INPUT MATERIAL
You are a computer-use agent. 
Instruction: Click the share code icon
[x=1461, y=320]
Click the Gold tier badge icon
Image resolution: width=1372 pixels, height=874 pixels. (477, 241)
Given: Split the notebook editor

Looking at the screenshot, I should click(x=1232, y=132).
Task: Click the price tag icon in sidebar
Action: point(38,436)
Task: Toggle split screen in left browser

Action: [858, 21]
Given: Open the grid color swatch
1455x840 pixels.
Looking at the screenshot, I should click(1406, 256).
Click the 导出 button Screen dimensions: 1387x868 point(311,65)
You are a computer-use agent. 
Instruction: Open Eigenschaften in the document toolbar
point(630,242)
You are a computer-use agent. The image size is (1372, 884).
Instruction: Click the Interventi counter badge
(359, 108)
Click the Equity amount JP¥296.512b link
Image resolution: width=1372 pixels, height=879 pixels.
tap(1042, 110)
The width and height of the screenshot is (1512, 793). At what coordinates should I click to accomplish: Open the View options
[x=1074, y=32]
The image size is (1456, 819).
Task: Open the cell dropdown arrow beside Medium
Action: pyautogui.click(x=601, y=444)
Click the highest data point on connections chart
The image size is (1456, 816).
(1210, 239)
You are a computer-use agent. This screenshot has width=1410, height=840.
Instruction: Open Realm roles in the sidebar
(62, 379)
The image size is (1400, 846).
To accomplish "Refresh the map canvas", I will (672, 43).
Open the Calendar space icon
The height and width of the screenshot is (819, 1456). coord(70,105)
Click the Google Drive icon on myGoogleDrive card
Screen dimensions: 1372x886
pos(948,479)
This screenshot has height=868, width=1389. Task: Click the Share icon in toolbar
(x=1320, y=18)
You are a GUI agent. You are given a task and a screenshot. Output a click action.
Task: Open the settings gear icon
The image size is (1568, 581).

WORK INSTRUCTIONS
Nothing may be omitted; retype every record exactly.

SOLUTION BELOW
You are a computer-use agent. 
Instruction: Click the share code icon
[x=1461, y=320]
Click the Gold tier badge icon
Image resolution: width=1372 pixels, height=874 pixels. (477, 241)
Given: Split the notebook editor

Looking at the screenshot, I should click(x=1232, y=132).
Task: Click the price tag icon in sidebar
Action: point(38,436)
Task: Toggle split screen in left browser

Action: [858, 21]
Given: Open the grid color swatch
1455x840 pixels.
Looking at the screenshot, I should click(1406, 256).
Click the 导出 button Screen dimensions: 1387x868 point(311,65)
You are a computer-use agent. 
Instruction: Open Eigenschaften in the document toolbar
point(630,242)
You are a computer-use agent. The image size is (1372, 884).
Instruction: Click the Interventi counter badge
(359, 108)
Click the Equity amount JP¥296.512b link
Image resolution: width=1372 pixels, height=879 pixels.
tap(1042, 110)
The width and height of the screenshot is (1512, 793). At what coordinates should I click to accomplish: Open the View options
[x=1074, y=32]
The image size is (1456, 819).
Task: Open the cell dropdown arrow beside Medium
Action: pyautogui.click(x=601, y=444)
Click the highest data point on connections chart
The image size is (1456, 816).
(1210, 239)
You are a computer-use agent. This screenshot has width=1410, height=840.
Instruction: Open Realm roles in the sidebar
(62, 379)
The image size is (1400, 846).
To accomplish "Refresh the map canvas", I will (672, 43).
Open the Calendar space icon
The height and width of the screenshot is (819, 1456). coord(70,105)
Click the Google Drive icon on myGoogleDrive card
Screen dimensions: 1372x886
pos(948,479)
This screenshot has height=868, width=1389. Task: Click the Share icon in toolbar
(x=1320, y=18)
You are a GUI agent. You are given a task and a screenshot. Output a click action.
Task: Open the settings gear icon
The image size is (1568, 581).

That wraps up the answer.